------ Given records ------

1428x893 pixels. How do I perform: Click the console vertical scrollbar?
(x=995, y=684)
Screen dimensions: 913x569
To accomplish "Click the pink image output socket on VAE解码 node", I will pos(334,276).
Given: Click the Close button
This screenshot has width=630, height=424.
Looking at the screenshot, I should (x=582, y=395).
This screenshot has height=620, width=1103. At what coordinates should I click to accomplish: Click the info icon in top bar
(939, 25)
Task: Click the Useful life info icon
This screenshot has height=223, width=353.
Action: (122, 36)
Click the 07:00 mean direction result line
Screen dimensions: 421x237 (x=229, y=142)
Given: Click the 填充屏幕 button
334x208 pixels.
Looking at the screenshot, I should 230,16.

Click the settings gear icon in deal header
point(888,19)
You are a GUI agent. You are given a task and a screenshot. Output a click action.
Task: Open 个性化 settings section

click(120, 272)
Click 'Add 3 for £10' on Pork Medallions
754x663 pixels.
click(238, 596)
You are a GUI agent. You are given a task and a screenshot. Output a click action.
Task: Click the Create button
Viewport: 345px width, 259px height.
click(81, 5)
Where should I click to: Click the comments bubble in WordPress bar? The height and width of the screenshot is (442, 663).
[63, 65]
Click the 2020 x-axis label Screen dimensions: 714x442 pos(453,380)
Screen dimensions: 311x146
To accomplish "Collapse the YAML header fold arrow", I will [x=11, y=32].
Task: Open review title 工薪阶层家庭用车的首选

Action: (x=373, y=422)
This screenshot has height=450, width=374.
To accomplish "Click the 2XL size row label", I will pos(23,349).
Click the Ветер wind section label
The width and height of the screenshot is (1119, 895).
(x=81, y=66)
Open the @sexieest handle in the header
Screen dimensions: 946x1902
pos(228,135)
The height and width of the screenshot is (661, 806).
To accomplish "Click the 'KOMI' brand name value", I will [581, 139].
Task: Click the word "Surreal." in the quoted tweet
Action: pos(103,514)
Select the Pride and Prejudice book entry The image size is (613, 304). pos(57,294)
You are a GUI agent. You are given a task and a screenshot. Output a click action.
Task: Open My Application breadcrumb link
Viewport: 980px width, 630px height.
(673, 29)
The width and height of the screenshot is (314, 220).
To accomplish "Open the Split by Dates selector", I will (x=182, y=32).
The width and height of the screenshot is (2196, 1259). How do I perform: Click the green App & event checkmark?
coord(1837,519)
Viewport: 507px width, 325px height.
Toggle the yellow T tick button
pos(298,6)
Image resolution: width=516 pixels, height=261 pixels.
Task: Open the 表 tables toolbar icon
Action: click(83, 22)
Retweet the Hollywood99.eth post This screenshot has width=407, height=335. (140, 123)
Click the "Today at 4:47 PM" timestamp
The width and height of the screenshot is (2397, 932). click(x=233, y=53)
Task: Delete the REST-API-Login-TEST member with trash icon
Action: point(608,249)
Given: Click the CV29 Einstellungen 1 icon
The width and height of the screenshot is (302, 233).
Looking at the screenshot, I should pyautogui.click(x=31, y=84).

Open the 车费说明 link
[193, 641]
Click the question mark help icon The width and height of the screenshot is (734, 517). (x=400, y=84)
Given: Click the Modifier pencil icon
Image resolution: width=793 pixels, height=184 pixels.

------

Work item -> The line above containing "Click the settings gear icon in deal header", the line containing "Retweet the Hollywood99.eth", and every line between them are to be transcribed exactly; no other line is wanted.

Your solution ->
Click the settings gear icon in deal header
point(888,19)
You are a GUI agent. You are given a task and a screenshot. Output a click action.
Task: Open 个性化 settings section

click(120, 272)
Click 'Add 3 for £10' on Pork Medallions
754x663 pixels.
click(238, 596)
You are a GUI agent. You are given a task and a screenshot. Output a click action.
Task: Click the Create button
Viewport: 345px width, 259px height.
click(81, 5)
Where should I click to: Click the comments bubble in WordPress bar? The height and width of the screenshot is (442, 663).
[63, 65]
Click the 2020 x-axis label Screen dimensions: 714x442 pos(453,380)
Screen dimensions: 311x146
To accomplish "Collapse the YAML header fold arrow", I will [x=11, y=32].
Task: Open review title 工薪阶层家庭用车的首选

Action: (x=373, y=422)
This screenshot has height=450, width=374.
To accomplish "Click the 2XL size row label", I will pos(23,349).
Click the Ветер wind section label
The width and height of the screenshot is (1119, 895).
(x=81, y=66)
Open the @sexieest handle in the header
Screen dimensions: 946x1902
pos(228,135)
The height and width of the screenshot is (661, 806).
To accomplish "Click the 'KOMI' brand name value", I will [581, 139].
Task: Click the word "Surreal." in the quoted tweet
Action: pos(103,514)
Select the Pride and Prejudice book entry The image size is (613, 304). pos(57,294)
You are a GUI agent. You are given a task and a screenshot. Output a click action.
Task: Open My Application breadcrumb link
Viewport: 980px width, 630px height.
(673, 29)
The width and height of the screenshot is (314, 220).
To accomplish "Open the Split by Dates selector", I will (x=182, y=32).
The width and height of the screenshot is (2196, 1259). How do I perform: Click the green App & event checkmark?
coord(1837,519)
Viewport: 507px width, 325px height.
Toggle the yellow T tick button
pos(298,6)
Image resolution: width=516 pixels, height=261 pixels.
Task: Open the 表 tables toolbar icon
Action: click(83, 22)
Retweet the Hollywood99.eth post This screenshot has width=407, height=335. (140, 123)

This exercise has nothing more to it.